Le colonel Charles Renard, qui devait s’illustrer par
l’invention des dirigeables, de la pile chlorochromique, de la chaudière
instantanée, du train routier articulé, obtint de Gambetta l’autorisation de
rouvrir l’école d’aérostation de Chalais-Meudon. Ainsi fut créé notre
département de l’Aérostation militaire, aujourd’hui rattaché au
ministère de l’Air.
Jusqu’en 1914, les ballons utilisés en France furent presque
tous du type sphérique ; on avait acheté à Parseval, en Allemagne,
quelques « drachen », ou « ‘ballons-cerfs-volants » à titre
d’essai ; mais la question était jugée sans intérêt ; il n’existait
aucun crédit et quelques rares ballons flottaient seuls au-dessus de nos places
de l’Est.
Un rapport pressant du général Dubail, en 1915, fit
ressortir la nécessité de reconstituer au plus vite les compagnies
d’aérostiers. Le premier drachen français sortit en janvier 1915, et, trois
mois plus tard, chacune de nos armées possédait un ballon d’observation montant
à 1.500 mètres ... et irrévérencieusement baptisé « saucisse »
par nos soldats !
Une merveille : le ballon à « lobes ».
— Le problème du ballon captif est extrêmement ardu. Si
l’on veut que le ballon soit complètement gonflé à une certaine altitude, il
est nécessaire qu’il ne soit que partiellement gonflé au sol, pour laisser
place à la dilatation du gaz. Par suite, au cours de l’ascension et de la
descente, il existera dans l’enveloppe des parties flasques qui tendront à
former sous l’action du vent des poches dangereuses.

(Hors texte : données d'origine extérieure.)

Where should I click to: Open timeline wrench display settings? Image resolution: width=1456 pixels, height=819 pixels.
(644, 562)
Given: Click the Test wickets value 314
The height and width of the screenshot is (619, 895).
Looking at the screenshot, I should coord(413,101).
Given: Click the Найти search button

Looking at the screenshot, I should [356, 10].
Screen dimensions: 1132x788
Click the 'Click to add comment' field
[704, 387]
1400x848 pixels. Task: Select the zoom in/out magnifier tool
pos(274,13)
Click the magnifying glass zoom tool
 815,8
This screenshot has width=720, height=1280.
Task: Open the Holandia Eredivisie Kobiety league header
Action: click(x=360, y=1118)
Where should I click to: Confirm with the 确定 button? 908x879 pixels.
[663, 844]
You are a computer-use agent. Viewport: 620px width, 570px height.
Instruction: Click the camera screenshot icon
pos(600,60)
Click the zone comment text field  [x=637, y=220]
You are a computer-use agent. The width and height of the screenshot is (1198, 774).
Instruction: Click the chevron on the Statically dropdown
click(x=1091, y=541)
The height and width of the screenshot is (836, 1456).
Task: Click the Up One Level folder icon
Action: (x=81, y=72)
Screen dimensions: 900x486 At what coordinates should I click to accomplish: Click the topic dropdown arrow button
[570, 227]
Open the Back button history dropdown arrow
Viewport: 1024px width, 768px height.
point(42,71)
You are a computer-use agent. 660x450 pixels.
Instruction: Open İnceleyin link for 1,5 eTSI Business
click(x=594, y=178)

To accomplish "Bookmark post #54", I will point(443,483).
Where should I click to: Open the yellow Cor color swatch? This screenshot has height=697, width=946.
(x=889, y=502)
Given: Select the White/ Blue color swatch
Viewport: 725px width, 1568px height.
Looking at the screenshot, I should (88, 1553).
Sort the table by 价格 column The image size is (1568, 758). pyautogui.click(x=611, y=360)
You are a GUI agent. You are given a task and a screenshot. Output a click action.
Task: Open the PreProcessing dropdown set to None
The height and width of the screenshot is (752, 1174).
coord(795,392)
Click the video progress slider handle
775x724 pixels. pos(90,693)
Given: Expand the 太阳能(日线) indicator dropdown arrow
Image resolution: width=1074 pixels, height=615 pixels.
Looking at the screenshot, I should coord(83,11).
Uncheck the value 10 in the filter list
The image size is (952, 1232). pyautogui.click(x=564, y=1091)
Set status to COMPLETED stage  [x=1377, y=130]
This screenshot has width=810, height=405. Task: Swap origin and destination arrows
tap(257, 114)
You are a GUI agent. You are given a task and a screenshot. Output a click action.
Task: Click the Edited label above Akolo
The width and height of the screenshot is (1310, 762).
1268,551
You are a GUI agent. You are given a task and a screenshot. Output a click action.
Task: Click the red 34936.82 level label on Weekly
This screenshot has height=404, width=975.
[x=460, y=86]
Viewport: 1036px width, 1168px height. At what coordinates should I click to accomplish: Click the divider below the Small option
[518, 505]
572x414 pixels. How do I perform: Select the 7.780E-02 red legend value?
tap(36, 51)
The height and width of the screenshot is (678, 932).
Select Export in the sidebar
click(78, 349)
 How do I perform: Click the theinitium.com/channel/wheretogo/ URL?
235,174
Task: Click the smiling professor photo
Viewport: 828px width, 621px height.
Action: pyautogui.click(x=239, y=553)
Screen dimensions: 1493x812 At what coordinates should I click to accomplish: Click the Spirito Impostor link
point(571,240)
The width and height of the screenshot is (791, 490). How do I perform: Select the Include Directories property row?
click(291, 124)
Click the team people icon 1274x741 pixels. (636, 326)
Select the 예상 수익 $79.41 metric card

Le problème, en réalité, est double ; il s’agit tout
d’abord de maintenir le ballon parfaitement gonflé, quelle que soit
l’altitude : c’est un problème de permanence des formes ; il
faut en second lieu que le ballon, grâce à sa forme et à ses « empennages »
directeurs, conserve une bonne stabilité, analogue à celle du
cerf-volant.
La première solution imaginée pour maintenir la tension de
l’enveloppe est due à M. l’ingénieur Caquot, actuellement directeur des
fabrications aéronautiques. Elle consiste à loger dans le ballon un
« ballonnet » empli d’air et communiquant avec l’atmosphère. En
l’air, la pression de l’hydrogène, dont le ballon est gonflé, aplatit
complètement le ballonnet ; lors de la descente, celui-ci se gonfle au
contraire, en sorte que l’ensemble conserve une forme correcte.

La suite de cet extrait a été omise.